Edit du 31/08 : Le GSUCI est dors-et-déjà disponible sur internet, au bon prix (12,95€ ou 12,30€ avec les 5% de réduction) mais en rupture de stock chez Amazon (ouais, on va être riches !). Sa sortie en librairie reste prévue pour le 4 Septembre. Un grand merci de notre part à Audrey Malfione et moi pour votre accueil ici ou sur Facebook. Et souvenez-vous, si vous aimez le livre, tout le mérite nous en revient, dans le cas contraire tout est de la faute de notre éditeur.

La fille qui relisait l’intégral des Rougon-Macquart

Hier, la fille a passé son deuxième  contrôle. Pas de Professeur pour lui faire son écho mais une interne qui s’est contenté de dire « c’est bien, vos follicules poussent de façon homogène, c’est bon signe. » La fille demande s’ils sont toujours onze et l’interne lui répond qu’elle en a vu 4 ou 5 de chaque côté. La fille n’en saura pas plus. Pas de nouvelle de son endomètre. Mais ne dit-on pas pas de nouvelles, bonne nouvelle? Bref, la fille doit continuer son traitement sans rien changer et revenir le mercredi pour un dernier monitorage. Ensuite, elle rencontre Natacha pour sa prise de sang. Natacha est aussi sympa que Paulette et comme cette dernière, elle lui a défoncé le bras (« elles sont fragiles vos veines »). Aïe.

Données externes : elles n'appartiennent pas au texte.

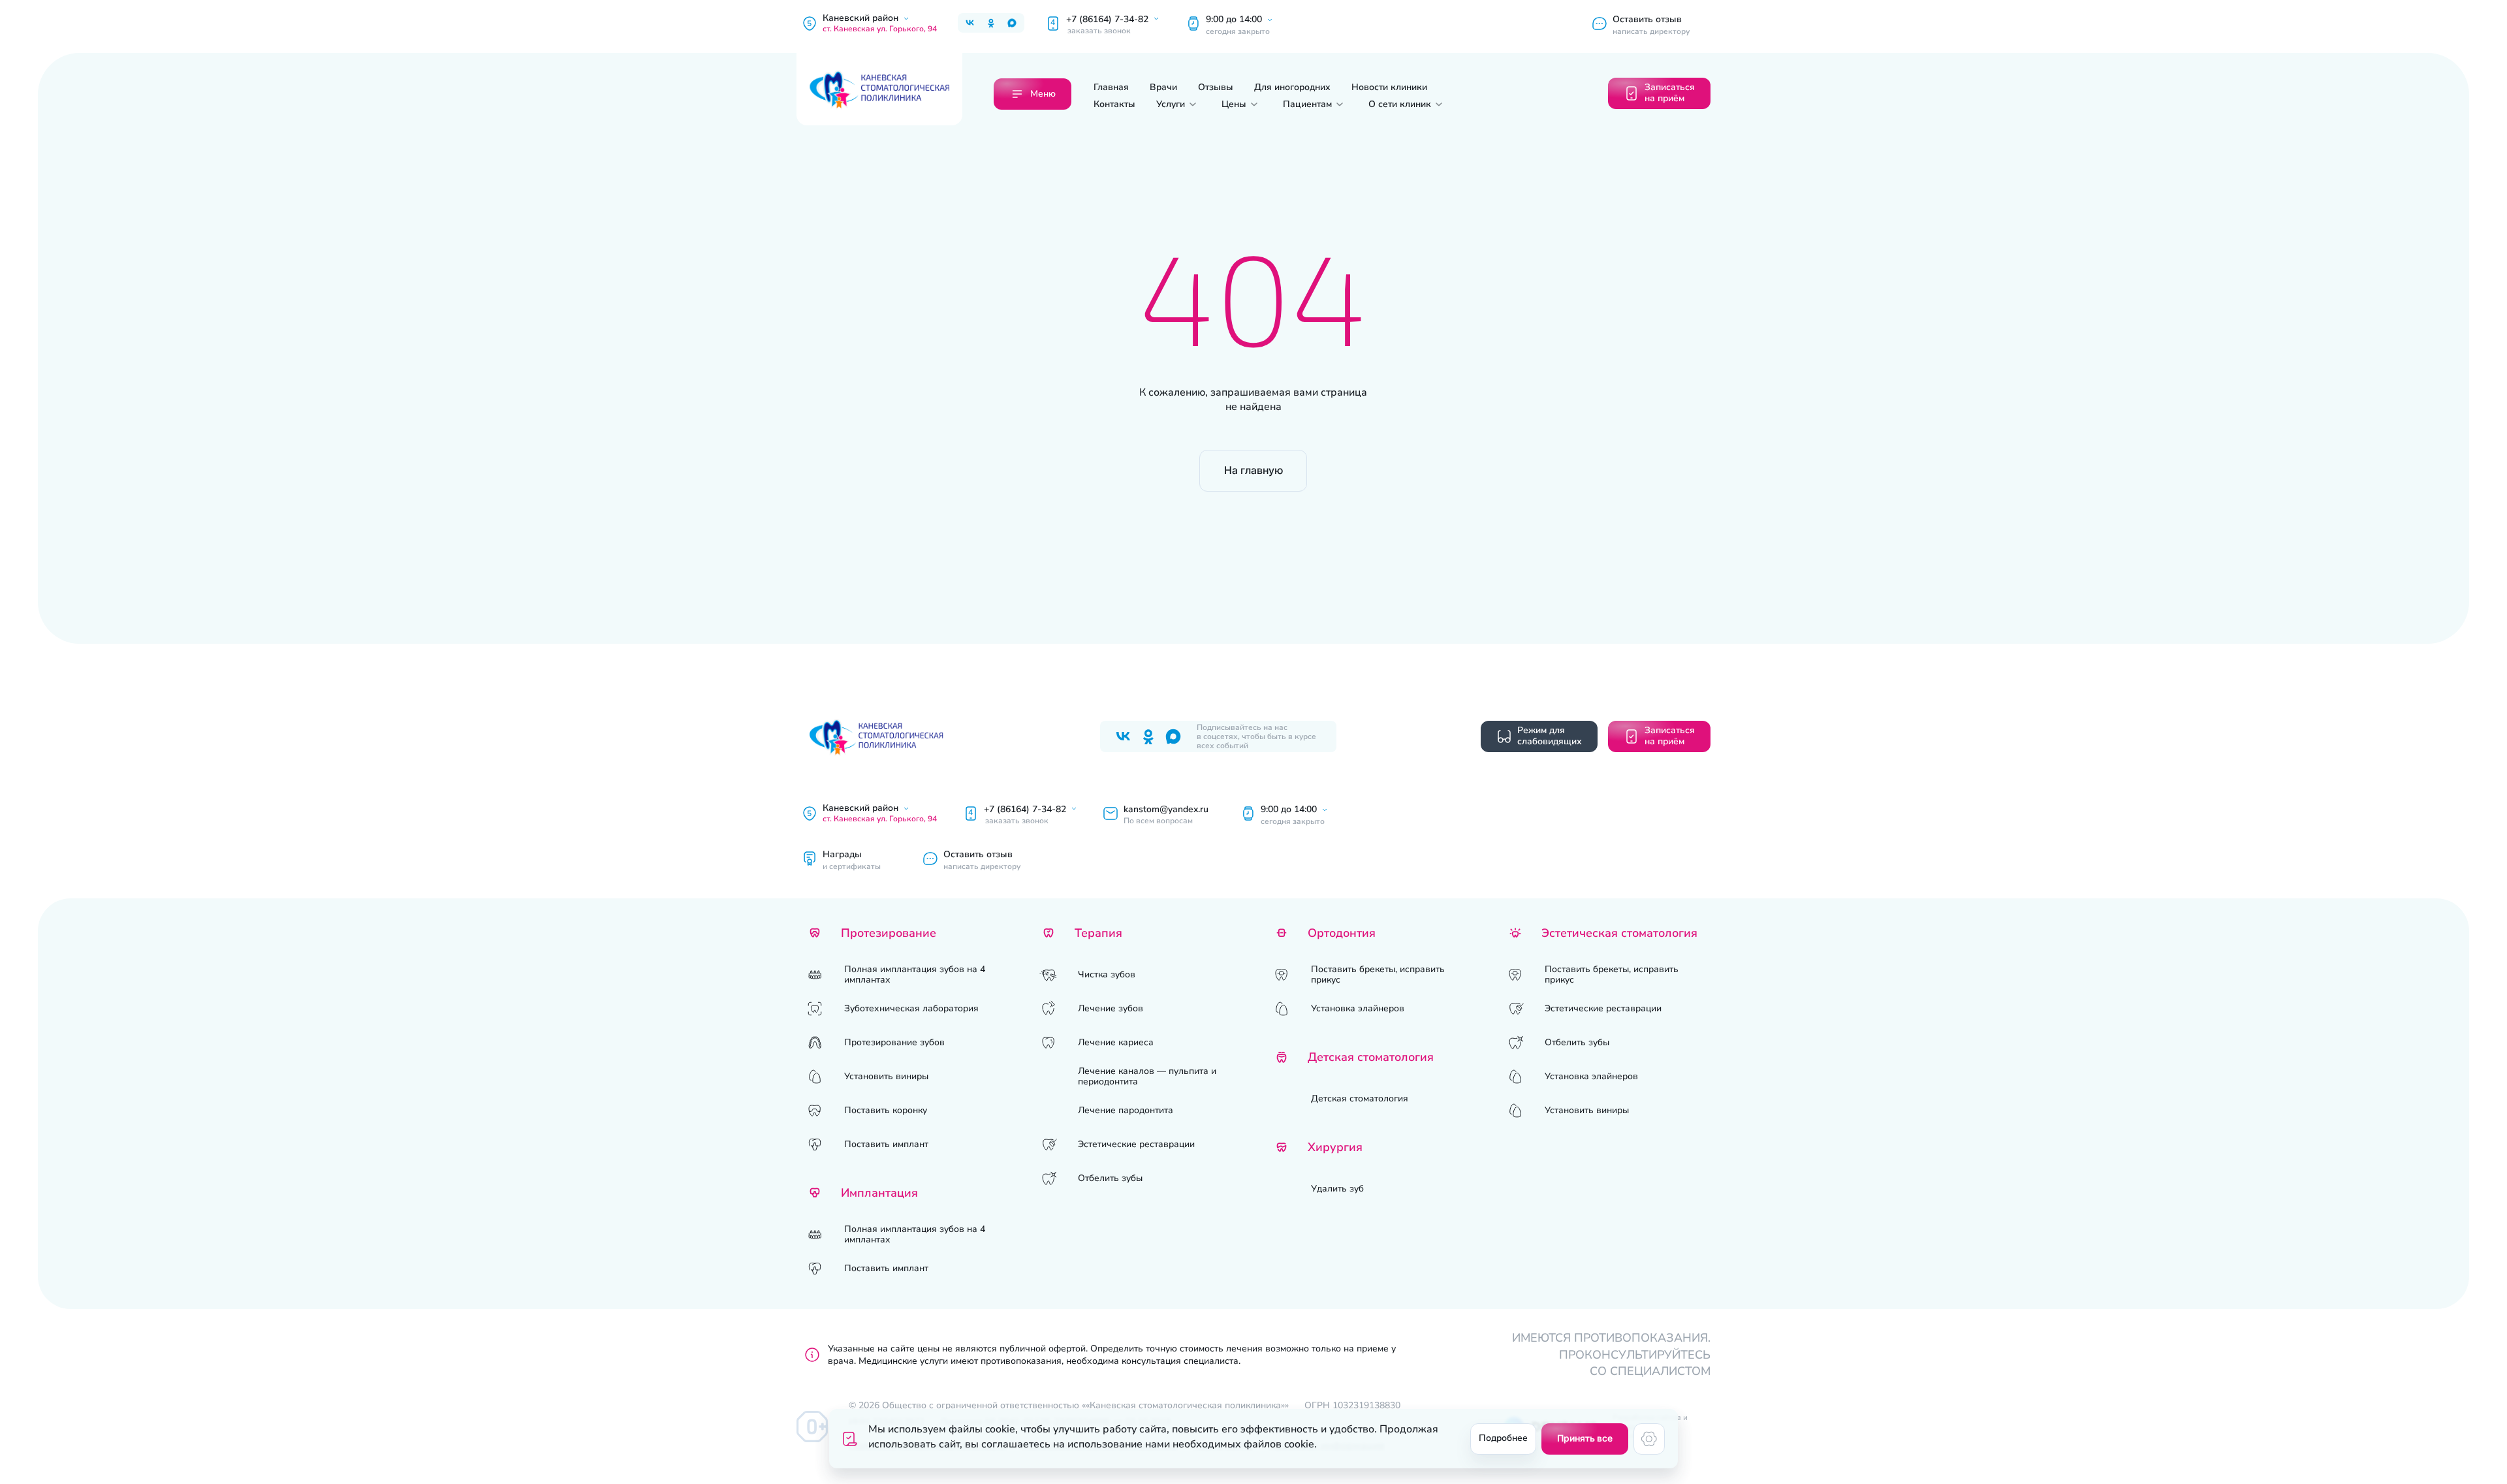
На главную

Dans l’après-midi, l’hôpital appelle la fille. Ses dosages sont élevés, elle  doit revenir le lendemain pour faire son monitorage. Soit ce matin. Et ce matin, c’était bien parce que la gynécologue (encore une nouvelle tête) était accompagné d’un étudiant (c’est un hôpital universitaire, là où elle est suivie), elle lui a tout bien expliqué. La fille a ainsi vu son endomètre à l’écho. Et la doc a dit qu’il était de 9 mm et de catégorie A. La classe quoi. Il y a toujours 11 follicules mais il y en a un à la traîne (10 mm, le naze). Les autres font entre 15 et 19 mm. Le plus gros est rétro-utérin (et hop, la fille apprend des nouveaux mots), c’est-à-dire qu’il planqué derrière l’utérus. Ensuite, elle a retrouvé Paulette pour la prise de sang. Toujours aussi chouette. Comme le bras gauche a un peu été pris d’assaut des derniers jours, elle a tenté de piquer la fille dans le droit. Sauf que dans le bras droit, la fille a une veine inviolable. Impossible d’y planter une aiguille, elle roule. Paulette a insisté, a fini par l’avoir mais le sang ne coulait pas. Vaincue, elle est revenue au bras gauche. Encore une fois, la fille est repartie avec pansement à chaque bras (et le bleu qui va avec).

Résultats des courses, ce soir, la fille fait comme d’habitude mais elle déclenche demain soir à 21h30 pour une ponction vendredi matin.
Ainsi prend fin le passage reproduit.